> **SOURCE INFORMATION**:
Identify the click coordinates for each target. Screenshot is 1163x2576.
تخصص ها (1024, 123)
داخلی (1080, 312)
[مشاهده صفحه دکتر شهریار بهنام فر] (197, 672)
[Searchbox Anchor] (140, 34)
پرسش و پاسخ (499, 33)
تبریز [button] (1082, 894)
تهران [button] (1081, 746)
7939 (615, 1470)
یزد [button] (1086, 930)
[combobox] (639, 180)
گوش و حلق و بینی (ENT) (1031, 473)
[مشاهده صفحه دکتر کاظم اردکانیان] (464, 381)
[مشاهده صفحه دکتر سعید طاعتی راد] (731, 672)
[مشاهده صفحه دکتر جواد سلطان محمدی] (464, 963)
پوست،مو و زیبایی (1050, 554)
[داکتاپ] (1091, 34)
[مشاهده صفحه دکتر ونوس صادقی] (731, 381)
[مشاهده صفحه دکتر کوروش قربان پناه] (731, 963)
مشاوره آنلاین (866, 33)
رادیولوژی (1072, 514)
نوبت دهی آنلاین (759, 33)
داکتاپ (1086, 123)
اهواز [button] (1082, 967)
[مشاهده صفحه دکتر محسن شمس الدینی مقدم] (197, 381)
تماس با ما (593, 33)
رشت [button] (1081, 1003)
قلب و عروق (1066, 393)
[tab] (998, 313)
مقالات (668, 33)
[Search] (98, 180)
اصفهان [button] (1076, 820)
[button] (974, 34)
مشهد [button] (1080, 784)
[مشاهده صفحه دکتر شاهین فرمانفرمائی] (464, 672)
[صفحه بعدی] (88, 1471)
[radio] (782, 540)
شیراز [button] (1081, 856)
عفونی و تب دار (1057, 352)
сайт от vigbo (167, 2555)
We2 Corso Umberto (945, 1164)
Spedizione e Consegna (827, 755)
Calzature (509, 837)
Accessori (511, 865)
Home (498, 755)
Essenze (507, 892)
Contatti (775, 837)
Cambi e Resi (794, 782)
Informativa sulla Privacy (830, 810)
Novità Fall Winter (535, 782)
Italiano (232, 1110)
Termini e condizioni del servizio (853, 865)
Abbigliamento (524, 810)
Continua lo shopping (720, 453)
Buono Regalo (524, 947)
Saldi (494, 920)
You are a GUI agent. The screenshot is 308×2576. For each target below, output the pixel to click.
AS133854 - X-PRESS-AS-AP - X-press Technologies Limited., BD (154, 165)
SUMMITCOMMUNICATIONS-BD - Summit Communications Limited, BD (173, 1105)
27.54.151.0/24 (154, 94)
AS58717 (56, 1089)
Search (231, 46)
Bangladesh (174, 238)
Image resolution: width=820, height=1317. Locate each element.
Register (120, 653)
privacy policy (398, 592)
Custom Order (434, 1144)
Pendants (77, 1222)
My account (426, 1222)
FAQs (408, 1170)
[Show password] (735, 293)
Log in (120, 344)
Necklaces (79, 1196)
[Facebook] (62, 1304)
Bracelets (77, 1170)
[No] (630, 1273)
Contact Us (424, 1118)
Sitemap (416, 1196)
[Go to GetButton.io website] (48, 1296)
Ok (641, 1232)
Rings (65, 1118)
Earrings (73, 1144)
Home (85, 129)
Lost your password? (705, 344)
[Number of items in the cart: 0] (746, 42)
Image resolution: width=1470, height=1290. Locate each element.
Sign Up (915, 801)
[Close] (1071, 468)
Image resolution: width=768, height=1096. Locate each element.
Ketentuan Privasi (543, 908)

> **EXERCISE BRIEF**: Please output exactly the lines from the one containing "Sitemap (416, 1196)" through the end of the records, both included.

> **ANSWER FOR THIS EXERCISE**:
Sitemap (416, 1196)
[Go to GetButton.io website] (48, 1296)
Ok (641, 1232)
Rings (65, 1118)
Earrings (73, 1144)
Home (85, 129)
Lost your password? (705, 344)
[Number of items in the cart: 0] (746, 42)
Image resolution: width=1470, height=1290. Locate each element.
Sign Up (915, 801)
[Close] (1071, 468)
Image resolution: width=768, height=1096. Locate each element.
Ketentuan Privasi (543, 908)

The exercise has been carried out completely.